Mark Wahlberg não consegue segurar a ação no ótimo "22 Milhas"

Mark Walhberg em "22 Milhas" - Reprodução
Mark Walhberg em "22 Milhas"
Imagem: Reprodução

Rodolfo Vicentini

Do UOL, em São Paulo

21/09/2018 04h00

"22 Milhas" consegue ser tão interessante que coloca seu protagonista, Mark Wahlberg, como uma peça secundária na trama. O filme, que estreou nos cinemas nesta quinta-feira (20), mostra que, mesmo se esforçando em tentar apresentar algo a mais, o astro novamente não segura as pontas em um longa de ação.

O filme traz o diretor Peter Berg em sua melhor forma. Seguindo a linha do excelente "O Reino" (2007), o cineasta apresenta um grupo especial de elite do governo norte-americano que precisa enfrentar uma nova ameaça em um país estrangeiro.

Sem economizar no sangue e nas cenas violentas, Berg conta em 95 minutos uma história cativante que vai prender o espectador nas poltronas do cinema. Mas nem assim Mark Wahlberg acerta o ponto.

Lauren Cohan em cena de "22 Milhas" - Divulgação/Murray Close - Divulgação/Murray Close
Lauren Cohan em cena de "22 Milhas"
Imagem: Divulgação/Murray Close

O ator é James Silva, um agente com transtornos psicológicos que faz a linha "genial e chato". O personagem é interessante e abre possibilidades que poucas vezes vemos em um filme do gênero. Mas Wahlberg é raso, forçado e consegue transformar qualquer cena dramática em algo "debochado".
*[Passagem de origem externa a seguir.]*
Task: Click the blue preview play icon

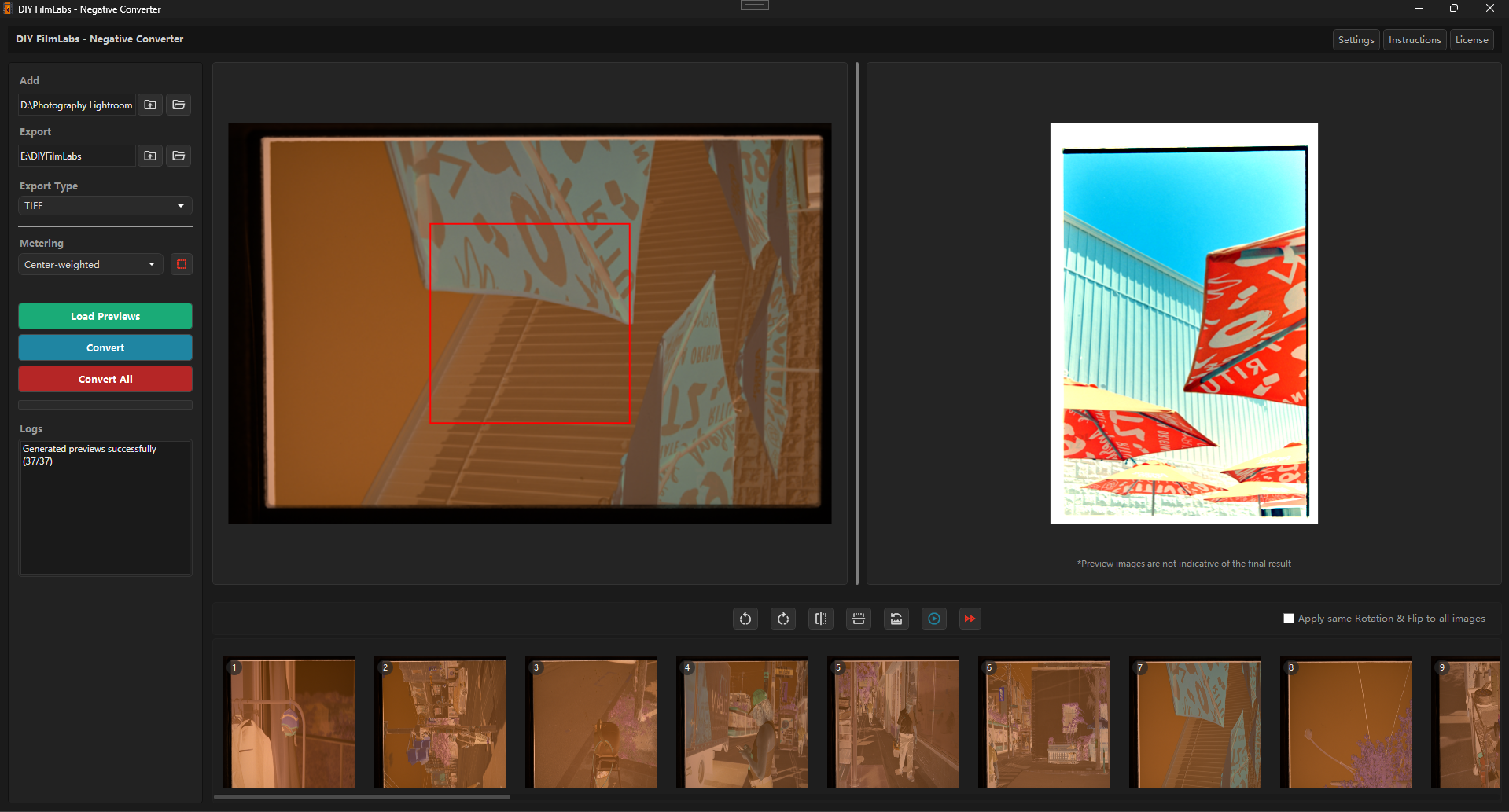Action: click(933, 619)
De resto, o filme funciona -- e muito bem, por sinal. Ronda Rousey (campeã do UFC) faz uma participação especial no filme, que é carregado por Lauren Cohan (a Maggie, de "The Walking Dead"). Outro destaque vai para Iko Uwais, esse sim uma promessa dos filmes de luta que mostra toda sua habilidade nas artes marciais e é responsável pelo maior mistério de "22 Milhas".

Mira em Schwarzenegger e acerta em....

Wahlberg começou a descolar alguns papéis em filmes de ação no final da década de 1990. Após passar por "O Corruptor" (1999), "O Planeta dos Macacos" (2001) e "Quatro Irmãos" (2005), o ator teve papel fundamental no excelente "Os Infiltrados" (2006), que rendeu ao cineasta Martin Scorsese seu único Oscar na carreira, e ganhou o estrelato com "Transformers: A Era da Extinção" (2014), que deu mais de US$ 1 bilhão nas bilheterias.
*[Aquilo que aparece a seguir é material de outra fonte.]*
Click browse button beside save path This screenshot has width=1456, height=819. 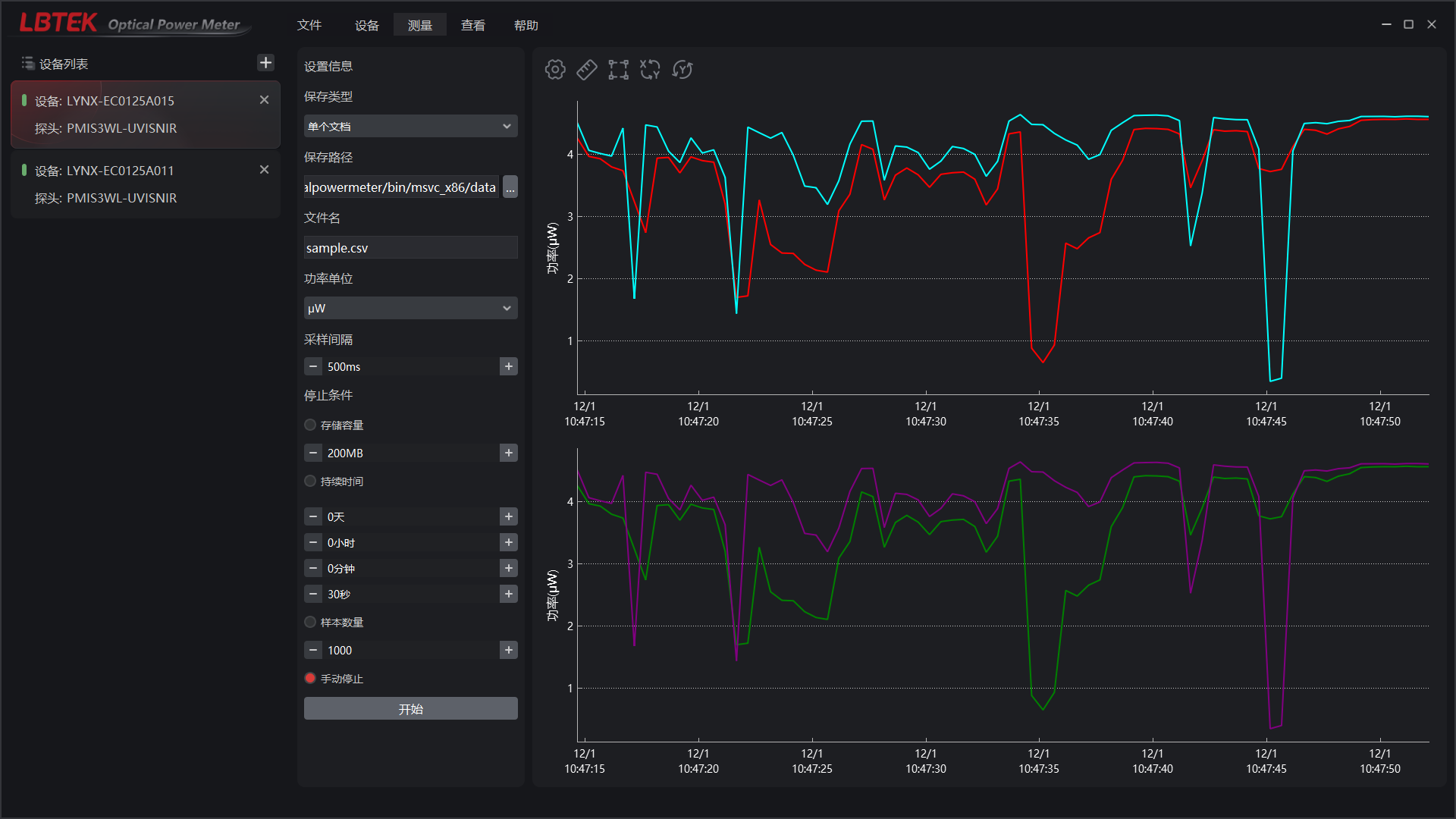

Fazendo também a linha de "fortão que tem uma veia cômica", o astro se divertiu em "Ted" (2012) e "Dose Dupla" (2013), provando que consegue ser útil em filmes engraçados, apesar de nunca roubar completamente a cena.
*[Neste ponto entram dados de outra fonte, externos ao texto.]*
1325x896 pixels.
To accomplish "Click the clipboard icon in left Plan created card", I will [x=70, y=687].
Não que Wahlberg seja um péssimo ator, mas não é possível enquadrá-lo no mesmo patamar que grandes astros de filmes de ação, desde Arnold Schwarzenegger até Dwayne Johnson.

The Rock não é um mestre na atuação, mas compensa com o carisma. Seus filmes têm excelentes performances nas bilheterias mundiais e os estúdios de Hollywood sabem que ele passa confiança para seu público fiel, mais ou menos o que Tom Hanks aparenta ser o "americano perfeito". Ele é forte, vence obstáculos, é simpático e não tem vergonha de ser brega.

É justamente nessa que linha que os astros dos anos 80 e 90 fizeram história e ainda são lembrados hoje. Esses atores brincam com a própria imagem por terem criado um vínculo com seus fãs. Independentemente do que eles façam atualmente, como você não vai querer ver o quinto filme de "Rambo" ou mais um "O Exterminador do Futuro?".

Mark Wahlberg pode ser aquele atacante reserva de confiança, mas não foi feito para ser titular.